Considering Reversal Cells in Osteoporosis
Researchers are digging deeper into the mechanisms underlying the loss of bone that accompanies aging. A complete understanding of how imbalances occur between ongoing bone creation and destruction that takes place at the cellular level should eventually lead to ways to manipulate that process:
By analyzing biopsy specimens from patients with postmenopausal osteoporosis and primary hyperparathyroidism, investigators have begun to pay increasing attention to "reversal cells," which prepare for bone formation during bone remodeling. The hope is that these reversal cells will become critical therapeutic targets that may someday prevent osteoporosis and other bone disorders.In adults, bones are maintained healthy by a constant remodeling of the bone matrix. This bone remodeling consists of bone resorption by osteoclasts and bone formation by osteoblasts. A failure in the delicate balance between these two processes leads to pathologies such as osteoporosis. How these two processes are coupled together is poorly understood. "Reversal cells may represent the missing link necessary to understand coupling between bone resorption and formation and to prevent osteoporosis."

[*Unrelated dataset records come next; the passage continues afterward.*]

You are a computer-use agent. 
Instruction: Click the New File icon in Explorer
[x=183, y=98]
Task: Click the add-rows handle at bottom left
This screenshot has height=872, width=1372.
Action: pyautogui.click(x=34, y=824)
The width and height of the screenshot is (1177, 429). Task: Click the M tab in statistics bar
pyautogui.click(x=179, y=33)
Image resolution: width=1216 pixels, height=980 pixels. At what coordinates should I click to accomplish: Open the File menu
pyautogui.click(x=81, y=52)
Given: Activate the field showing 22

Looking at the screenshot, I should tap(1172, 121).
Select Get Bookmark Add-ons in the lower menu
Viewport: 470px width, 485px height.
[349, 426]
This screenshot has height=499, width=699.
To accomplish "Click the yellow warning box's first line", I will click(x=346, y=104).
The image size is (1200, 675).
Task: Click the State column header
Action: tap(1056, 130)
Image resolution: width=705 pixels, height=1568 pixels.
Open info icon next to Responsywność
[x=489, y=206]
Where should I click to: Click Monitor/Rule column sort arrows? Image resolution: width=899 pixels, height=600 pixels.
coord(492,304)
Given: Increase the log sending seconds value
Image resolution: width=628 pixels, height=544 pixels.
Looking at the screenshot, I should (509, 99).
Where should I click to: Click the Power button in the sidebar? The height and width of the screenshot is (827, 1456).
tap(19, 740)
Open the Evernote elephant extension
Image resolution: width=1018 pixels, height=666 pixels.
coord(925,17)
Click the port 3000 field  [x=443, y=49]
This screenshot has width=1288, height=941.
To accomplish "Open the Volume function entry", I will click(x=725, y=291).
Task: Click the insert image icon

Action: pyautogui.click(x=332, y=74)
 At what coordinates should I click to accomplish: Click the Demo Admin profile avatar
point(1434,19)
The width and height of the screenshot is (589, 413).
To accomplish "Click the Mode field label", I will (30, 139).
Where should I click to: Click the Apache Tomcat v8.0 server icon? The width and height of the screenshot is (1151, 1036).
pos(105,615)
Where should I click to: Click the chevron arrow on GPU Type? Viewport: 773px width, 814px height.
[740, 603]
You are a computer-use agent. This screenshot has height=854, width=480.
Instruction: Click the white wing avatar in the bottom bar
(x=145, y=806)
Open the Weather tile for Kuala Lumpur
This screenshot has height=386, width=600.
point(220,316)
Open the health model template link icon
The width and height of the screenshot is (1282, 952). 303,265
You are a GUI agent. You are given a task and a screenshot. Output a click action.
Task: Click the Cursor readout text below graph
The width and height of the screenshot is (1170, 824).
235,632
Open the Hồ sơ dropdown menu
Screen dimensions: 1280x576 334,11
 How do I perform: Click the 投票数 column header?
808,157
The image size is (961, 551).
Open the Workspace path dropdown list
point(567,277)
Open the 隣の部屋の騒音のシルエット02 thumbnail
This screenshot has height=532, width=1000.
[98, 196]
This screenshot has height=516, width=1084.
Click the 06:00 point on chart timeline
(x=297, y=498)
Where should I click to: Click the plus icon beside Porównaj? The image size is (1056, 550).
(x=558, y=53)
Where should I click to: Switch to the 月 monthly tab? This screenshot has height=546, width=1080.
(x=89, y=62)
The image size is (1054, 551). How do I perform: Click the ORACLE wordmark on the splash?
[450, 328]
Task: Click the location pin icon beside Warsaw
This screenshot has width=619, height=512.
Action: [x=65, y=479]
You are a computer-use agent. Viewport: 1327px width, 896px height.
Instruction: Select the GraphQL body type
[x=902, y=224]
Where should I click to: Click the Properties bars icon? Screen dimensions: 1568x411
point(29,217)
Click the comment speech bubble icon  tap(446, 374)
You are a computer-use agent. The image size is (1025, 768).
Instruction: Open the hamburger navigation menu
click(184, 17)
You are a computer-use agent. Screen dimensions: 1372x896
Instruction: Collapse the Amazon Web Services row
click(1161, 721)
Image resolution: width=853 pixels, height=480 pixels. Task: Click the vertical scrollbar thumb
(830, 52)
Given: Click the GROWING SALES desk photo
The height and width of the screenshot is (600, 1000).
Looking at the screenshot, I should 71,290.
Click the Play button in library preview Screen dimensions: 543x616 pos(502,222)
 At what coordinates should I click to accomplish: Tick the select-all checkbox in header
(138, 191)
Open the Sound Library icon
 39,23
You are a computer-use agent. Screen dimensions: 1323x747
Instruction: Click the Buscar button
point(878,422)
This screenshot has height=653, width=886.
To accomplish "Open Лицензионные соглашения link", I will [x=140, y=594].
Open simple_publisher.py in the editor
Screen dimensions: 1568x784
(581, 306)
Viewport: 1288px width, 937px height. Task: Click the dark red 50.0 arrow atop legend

Reversal cells actually cover more than 80% of the resorbed bone surfaces. Using histomorphometry and immunohistochemistry on human bone biopsies, researchers found that the reversal cells colonizing the resorbed bone surfaces are immature osteoblastic cells which gradually mature into bone forming osteoblasts during the reversal phase, and prepare the bone surface for bone formation. Researchers also found that some reversal cells display characteristics that suggest an "arrested" physiological status. These arrested reversal cells showed no physical connection with bone forming surfaces, a reduced cellular density, and a reduced expression of osteoblastic markers.
Biopsies from postmenopausal patients with osteoporosis showed a high proportion of arrested cells, but no such cells were found in biopsies from patients with primary hyperparathyroidism, in which the transition between bone resorption and formation is known to occur optimally. [Larger] arrested cell surfaces were associated with bone loss. "Our observations suggest that arrested reversal cells reflect aborted remodeling cycles which did not progress to the bone formation step. We therefore propose that bone loss in postmenopausal osteoporosis does not only result from a failure of bone formation as commonly believed, leading to incomplete filling of resorption cavities, but also from a failure at the reversal phase, uncoupling bone formation from resorption."